(EXERCISE DATA begins)
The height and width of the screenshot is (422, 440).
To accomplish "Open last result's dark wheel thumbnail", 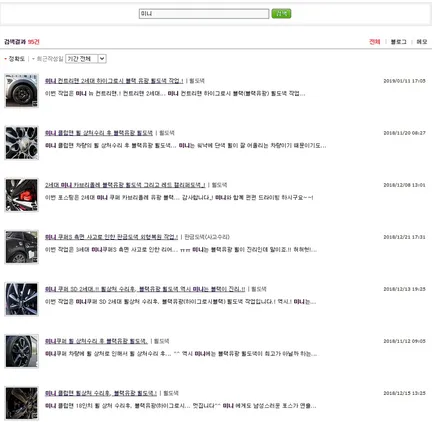I will (22, 403).
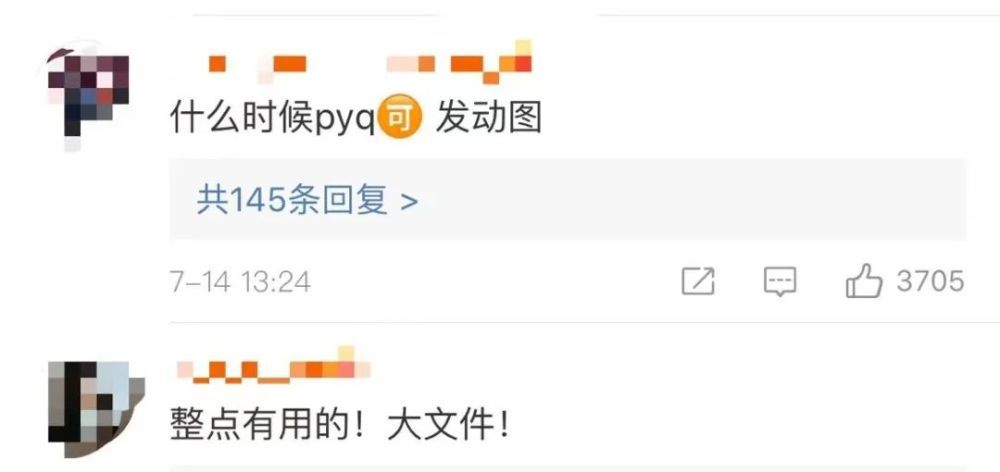Open first commenter's blurred orange username
This screenshot has height=472, width=1000.
coord(370,64)
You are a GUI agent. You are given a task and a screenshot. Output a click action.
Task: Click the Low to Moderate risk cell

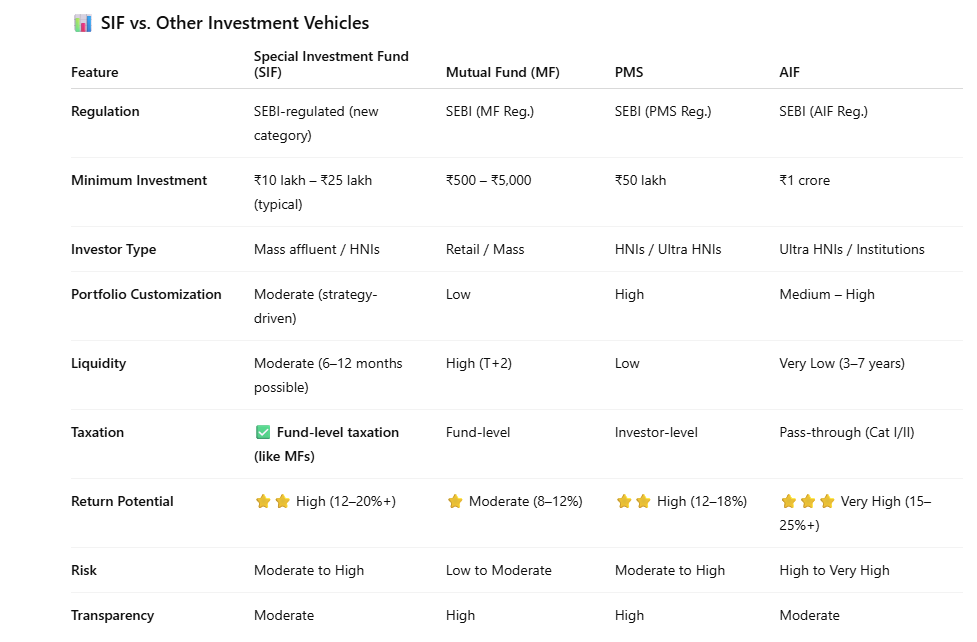tap(499, 571)
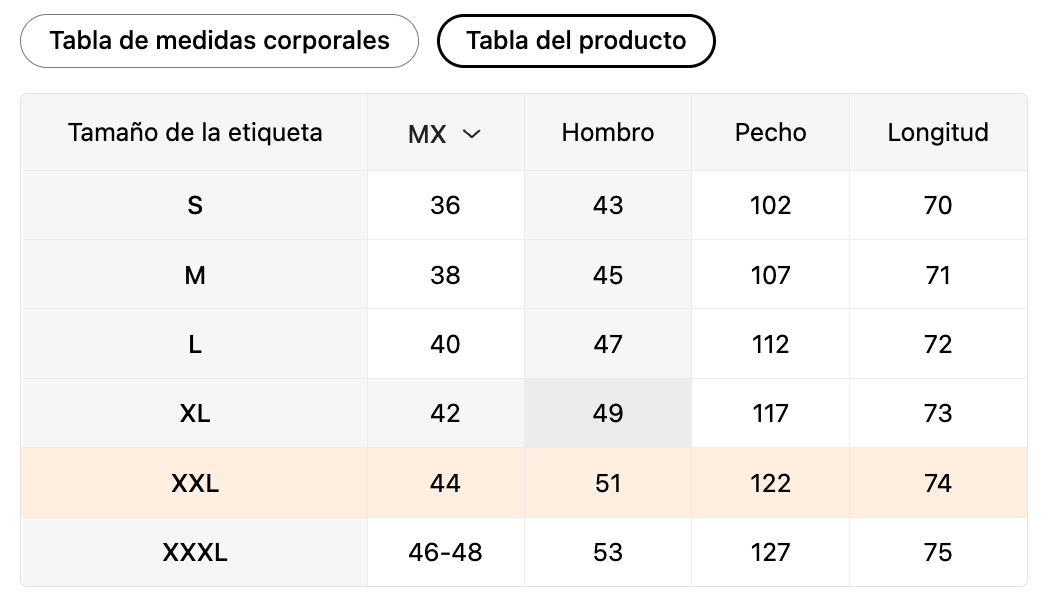1048x602 pixels.
Task: Click the chevron next to MX
Action: coord(472,134)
(EXERCISE DATA ends)
Take the line containing "You are a GUI" as the first line and the last line of the data above as the final one, and output exactly the lines between them, inclusive, with no pictures.

** ANSWER FOR THE TASK **
You are a GUI agent. You are given a task and a screenshot. Output a click action.
Task: Click the Low to Moderate risk cell

tap(499, 571)
1048x602 pixels.
Task: Click the chevron next to MX
Action: coord(472,134)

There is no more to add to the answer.